CAFARNAO
– di Nadine Labaki, Libano 2018, durata 2h 30 m –
Cose di un altro mondo
A chi?
A chi, dai 14 anni in su, abbia la voglia di conoscere cose di un altro mondo. Che è fatto di umani adulti atrocemente impreparati a farsi carico degli umani piccoli. Un’esperienza indimenticabile,
Perché?
Per aprire gli occhi lasciandosi inondare dal gettito emotivo che proviene dalla deprivazione e dall’incuria in cui sono costretti a affogare tanti minori per colpa di adulti che seguono come orologi svizzeri il circolo vizioso in cui il padre fa al proprio figlio ciò che ha subìto dal proprio padre, senza soluzione di continuità. Sarà un minore a interrompere il circuito e a dare una dolorosa lezione a tutti quelli (tantissimi) non sanno come è fatta una relazione.
La storia
Si deduce che Zain abbia circa dodici anni, lo dicono le ossa e la dentatura, non i documenti, né i genitori che, tra tanti figli al seguito, non possono mica ricordare di preciso un dettaglio del genere. Per questo Zain li cita in tribunale, i genitori, perché smettano di fare figli a cui rovinare la vita come hanno fatto a lui che, da quando è stato messo al mondo, si è sentito gettato dentro a un “capharnaüm”, un inferno. Siamo in Libano, nel sottoscala della miseria sociale e morale, dove i bambini e le bambine sono merce, i maschi sono forza lavoro, le femmine spose-bambine. Vite sgangherate, trascinate dentro luoghi scomposti, promiscui, squallidi, infetti. Nessuna cura, nessuna carezza. Solo urla, schiaffi e sguardi amari. Zain non ce la fa più, non accetta che la sorella minore diventi la donna di un quarantenne. Si ribella, ma invano. Allora se ne va via di casa, alla ricerca di una serenità sognata. La sua immensa intelligenza e la precoce esperienza gli aprono strade dove un’altra storia è possibile, forse.
I temi
Le inquadrature si muovono dentro a interni asfissianti e lungo strade strette, zeppe di gente. Si è in troppi, quindi un bambino in più o in meno non fa la differenza. Si muovono da soli tra la folla, già in grado, a cinque anni, di vendere succhi di frutta al mercato e sciogliere polverine di sostanze psicoattive dentro a bacili di acqua, addormentarsi e svegliarsi da soli, al solo suono di un comando a distanza, quello della madre seduta nell’altra stanza. Non esiste relazione tra adulti e minori, tra genitori e figli, tutto è affossato nell’opaco dell’ignoranza e della solitudine che si riproduce e si ripete di generazione in generazione. Ma un minore esprime la forza di cambiare, si prepara a combattere, impara da solo a difendersi. E a difendere chi ama, la sorella, il bimbo rimasto senza madre.
Il film
Il tempo e lo spazio sono maneggiati con cura, definiti in modo da lasciare venir fuori la crudezza di un mondo che si fa del male. Dove la nostra vista viene accesa dal luccicare dell’arguzia di un ragazzino straordinario, capace di affrontare un’infame lotta per la sopravvivenza, di trovare la via per attraversare la giungla senza mai diventare cattivo.

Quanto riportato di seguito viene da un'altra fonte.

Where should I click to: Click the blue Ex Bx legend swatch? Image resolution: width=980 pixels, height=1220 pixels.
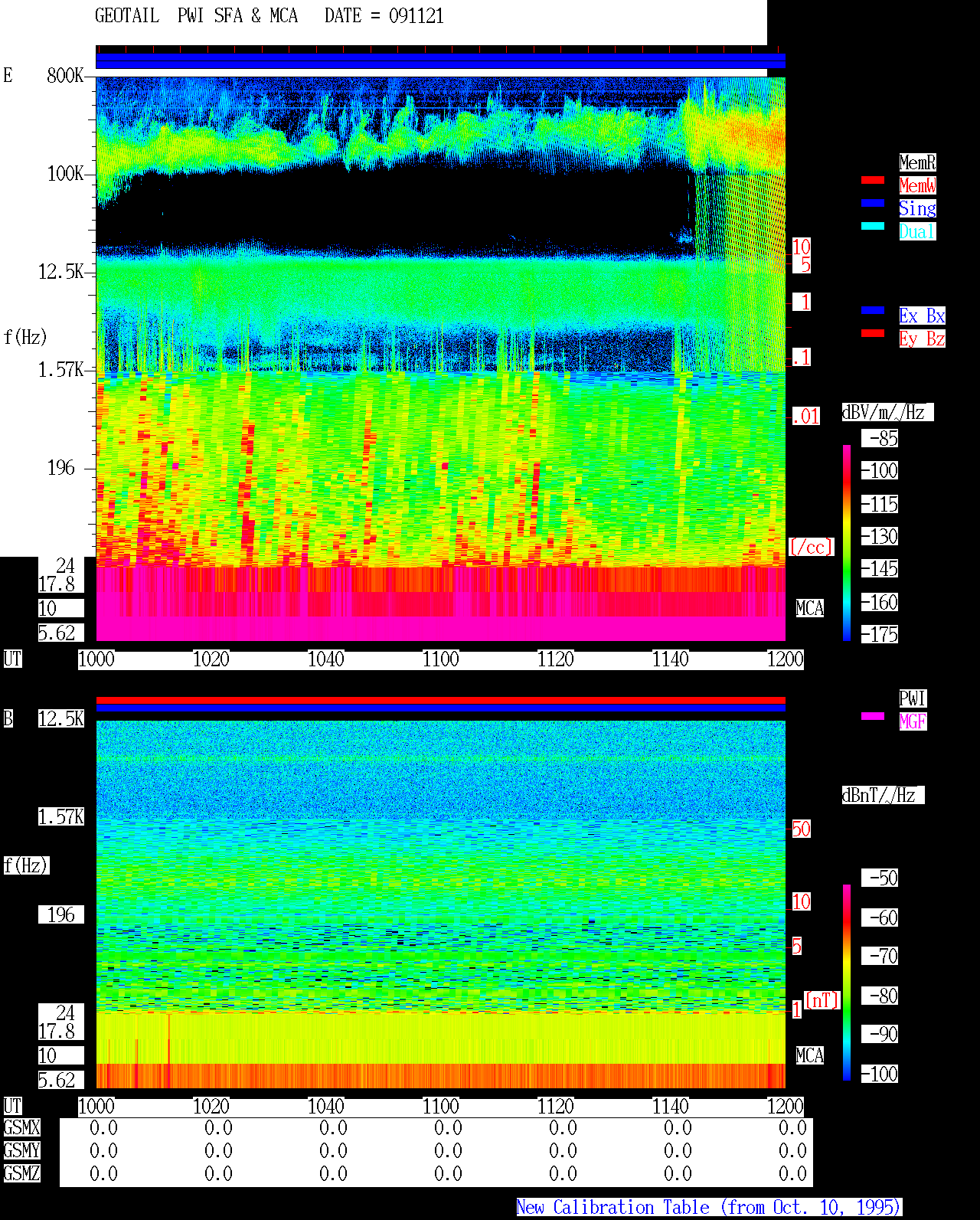(x=873, y=310)
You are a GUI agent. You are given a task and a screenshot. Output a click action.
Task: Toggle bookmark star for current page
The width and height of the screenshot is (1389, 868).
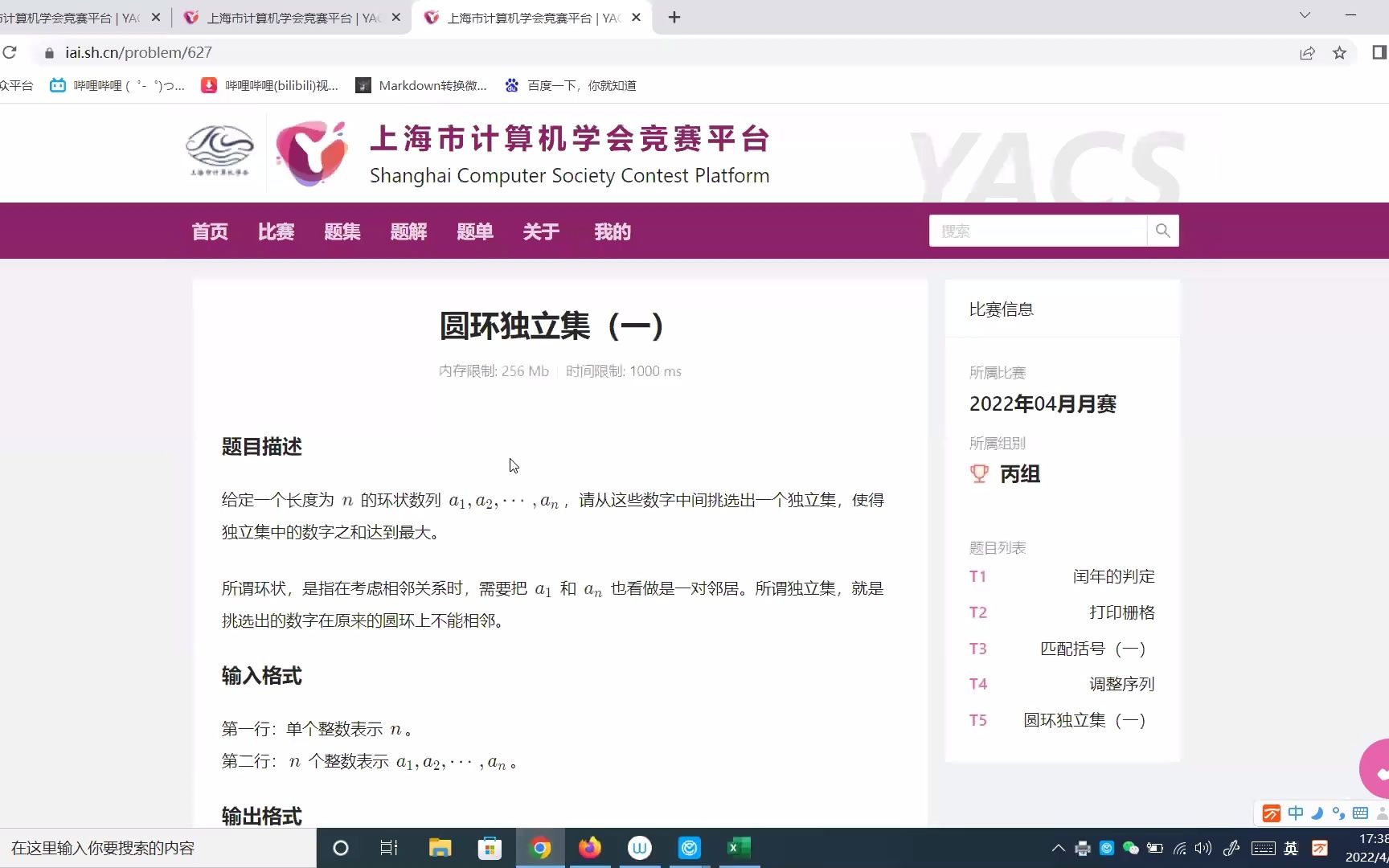pos(1339,52)
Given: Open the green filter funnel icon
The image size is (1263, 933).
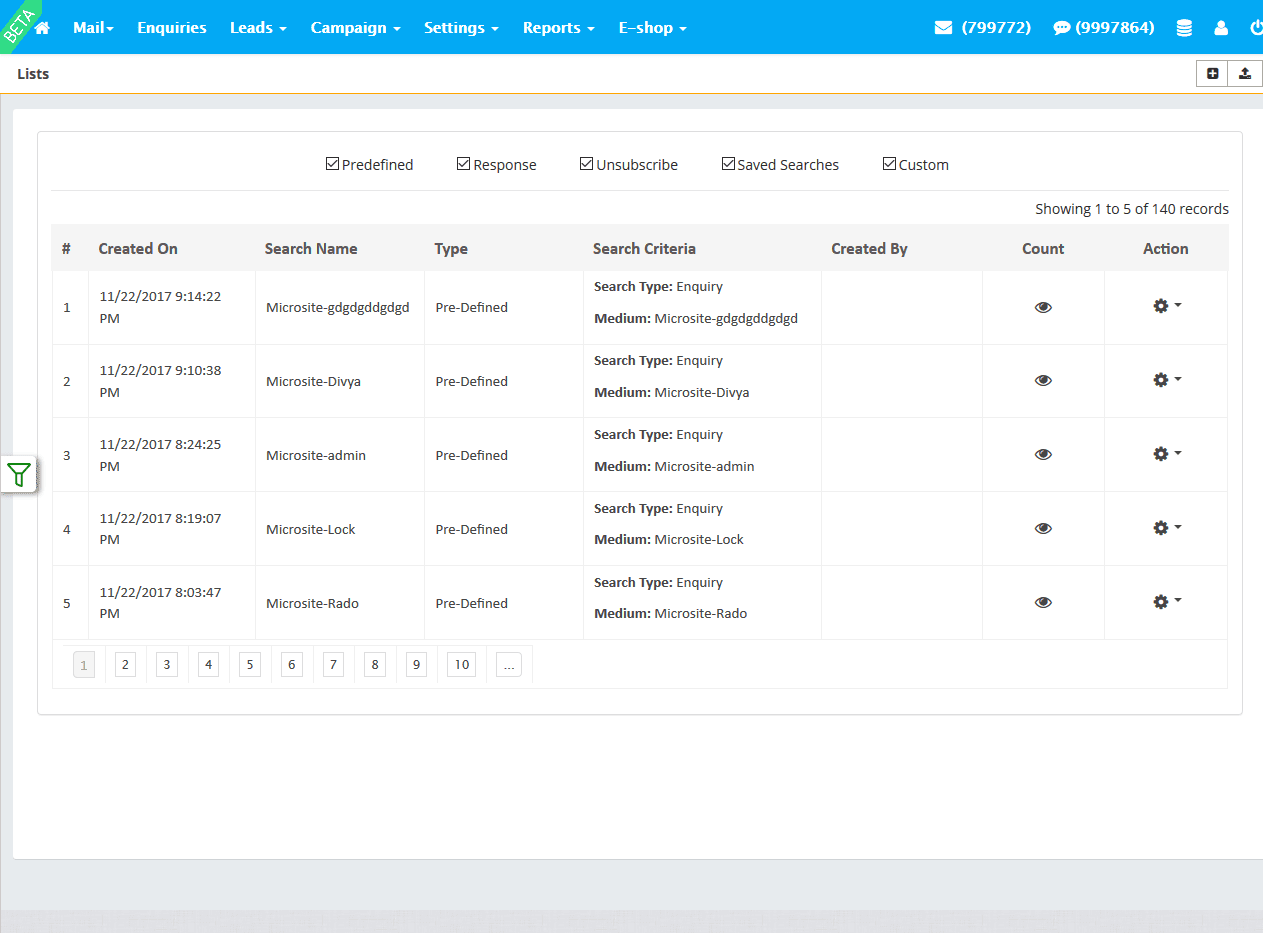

Le riprese inquadrano luoghi e volti senza andarci troppo vicino. Sono riprese leali, lasciano allo sguardo uno spazio di sospensione, una via morbida per assorbire con delicatezza pezzi di realtà indigesti. Le riprese fanno parlare le immagini al punto che chi vede può sentire, al tatto, tutto lo spessore della poesia.